Маршрут перестроен

Автомобиль подпрыгивал на кочках. При иных обстоятельствах Яна пошутила бы, что «Хонда» возомнила себя пельменем, норовившем выпрыгнуть из кастрюли (Яну не смущало собственное чувство юмора, хотя друзья не раз просили её не открывать рот в незнакомых компаниях), но ситуация не располагала к смеху. Водитель — низенький  мужичок в кожаных перчатках, с натянутой до глаз кепкой — свернул на развилке не в ту сторону, о чём Яна тут же ему сообщила. Он буркнул короткое «так ближе» и нажал на педаль газа, точно желал раздавить её, как надоевшую жужжанием муху. Женский голос из навигатора твердил: «Маршрут перестроен. Маршрут перестроен», и Яна почувствовала, как её лоб покрывается тонкой плёнкой пота. «Хонду» трясло на ухабистой дороге, Яна тряслась от страха, и лишь водитель сохранял спокойствие: невозмутимое, леденящее душу.
— Я хорошо знаю эту местность, — сказал он. Их взгляды — суровый против испуганного — встретились в зеркале заднего вида.
Яна дёрнула ручку. Дверца не поддалась. Водитель ухмыльнулся и крутанул руль. «Хонда» сбавила ход.

*
Тащиться из города в деревню на пятидесятилетний юбилей тёти было плохой идеей. Яна помнила её смутно, иногда женщина появлялась в её снах вместе с умершей полгода назад мамой. Но если черты лица матери оставались чёткими и неизменными, то тётины менялись. Чаще она представлялась голубоглазой дамой с аккуратным носиком, но бывали сны, где Яну обнимала кареглазая бестия с приплюснутым носом или зеленоглазая ведьма, чей крючковатый нос доставал почти до подбородка. А если сновидение обращалось в кошмар, орган обоняния отсутствовал у тётки вовсе. Постоянной была лишь расплывчатая фигура и кудряшки выжженных в юности перекисью волос.

Яна не хотела ехать. Во-первых, она не общалась с роднёй, кроме бабушки, с которой проживала. И Яне было достаточно «во-первых», но бабушка слёзно молила навестить её младшую дочь: фотографии, вложенные в письма, и сухие строки не успокаивали материнское сердце. То и дело она, уронив седую голову на едва тёплую ладонь, вопрошала вслух: хорошим ли был урожай, не голодают ли они? Есть ли у Мишеньки (пятнадцатилетний отпрыск тётки, не отличавшийся по развитию от трёхлеток, разве что козявки не жевал) зимняя одежда? Не мёрзнут ли они в полуразвалившемся доме, не болеют ли?

Яна скрипела зубами. Чтобы урожай был хорошим или хотя бы сносным, за огородом нужно ухаживать, чем они, судя по письмам, не занимались. Чтобы у Мишеньки была зимняя одежда, Мишенька должен работать, раз бросил учёбу, еле дотянув до восьмого класса. Чтобы не мёрзнуть, а после не болеть, в полуразвалившемся доме, подаренном им бабушкой, за домом необходимо следить. Однако всё, на что они были способны, — бессовестно клянчить деньги; сначала у Яниной матери, а после её смерти у бабушки. Жалкие крохи, именуемые пенсией, она посылала в деревню, чтобы Людочка (тётка) не голодала, Мишенька (её сын) не стыдился старой зимней одежды, а Коленька (супруг тётки, отчим Мишеньки) не мёрз.
Когда в последнем письме тётка пригласила Яну и бабушку на свой юбилей, Яна закатила глаза. Она понимала: тётка догадывается, что её мать не осилит дорогу, потому отправит в деревню Яну и отправит не с пустыми руками. День рождения как-никак, полувековой юбилей.

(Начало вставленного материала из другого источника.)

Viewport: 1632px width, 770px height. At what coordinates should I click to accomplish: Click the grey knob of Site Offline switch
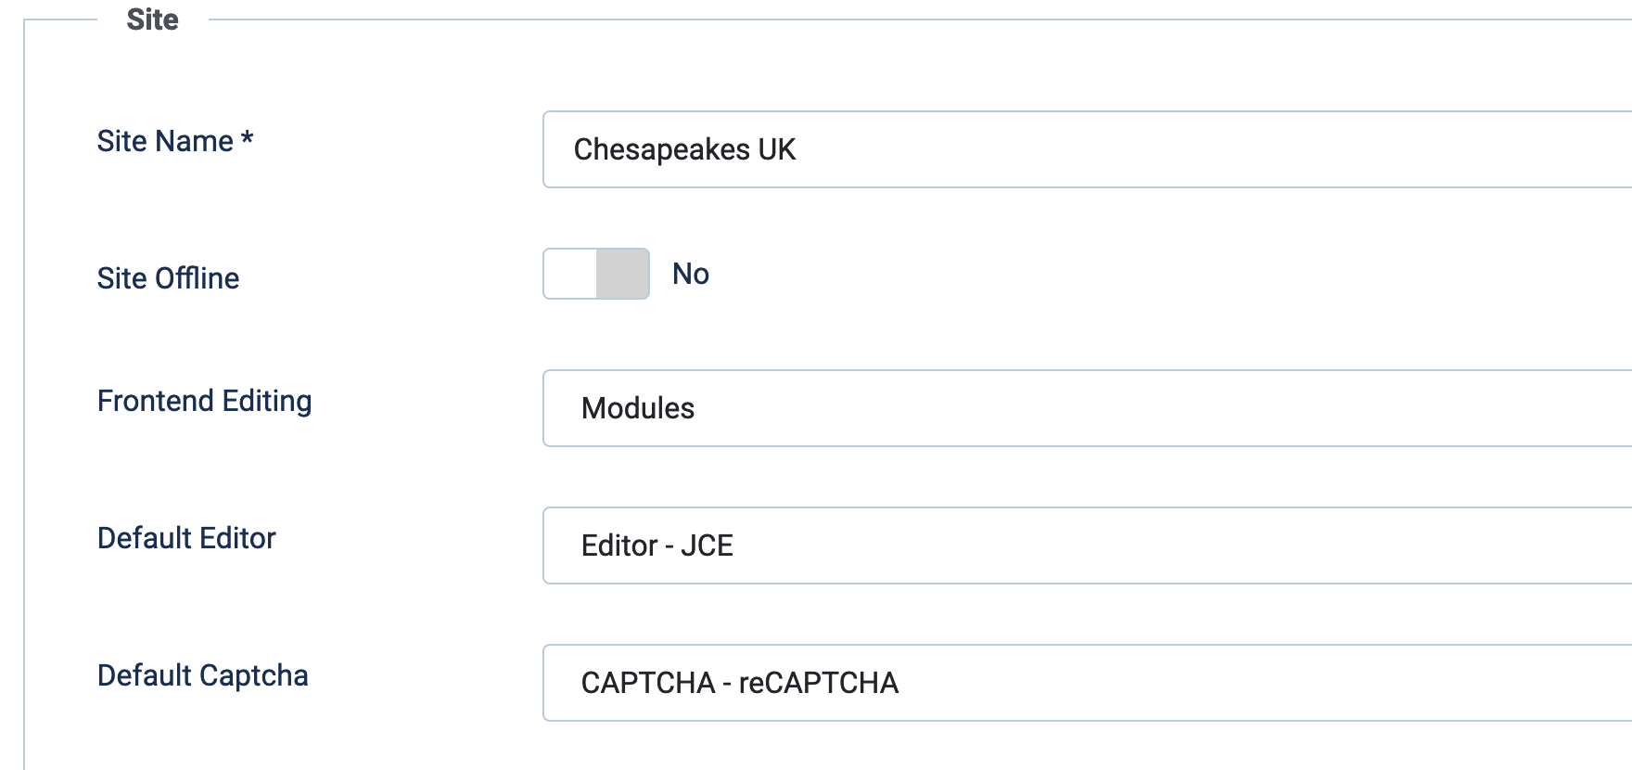click(622, 274)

Аргумент «во-первых» не сработал, о чём Яна знала заранее, и тогда она привела «во-вторых».

Двухкомнатная квартира, в которой они проживали с бабушкой, находилась в области. Несмотря на то, что город обозвали частью «Новой Москвы», старая Москва со всеми её метро и вокзалами ближе не стала; она не подкралась, не поделилась «ветками» или рельсами: всё это, конечно, случится, но со временем, а пока, чтобы навестить «семью» (Яна не любила это слово, когда речь заходила о наглых родственниках), для начала придётся попасть в столицу. Если повезёт — сорок минут на междугороднем автобусе без пробок, если удача покинет, то час. Дальше метро: ещё полчаса. Пешком до вокзала: пять минут. Увлекательное путешествие на поезде — три дня. Из города в посёлок — час. Такси до деревни — вечность.
Привычные и знакомые службы такси до подобных дыр не докатываются, а если докатываются, то проваливаются: жители посёлка передвигаются пешком или на велосипедах, причём, в любую погоду, а до деревни их домчит «коробок». Но бухтящая маршрутка «коробок» наведывается дважды в день в непредсказуемые часы и то, если не рассыплется в пути, или водитель — единственный на всю деревню — не запьёт. Такси не пользовалось спросом: не так уж часто деревенские и поселковые скучали друг по другу.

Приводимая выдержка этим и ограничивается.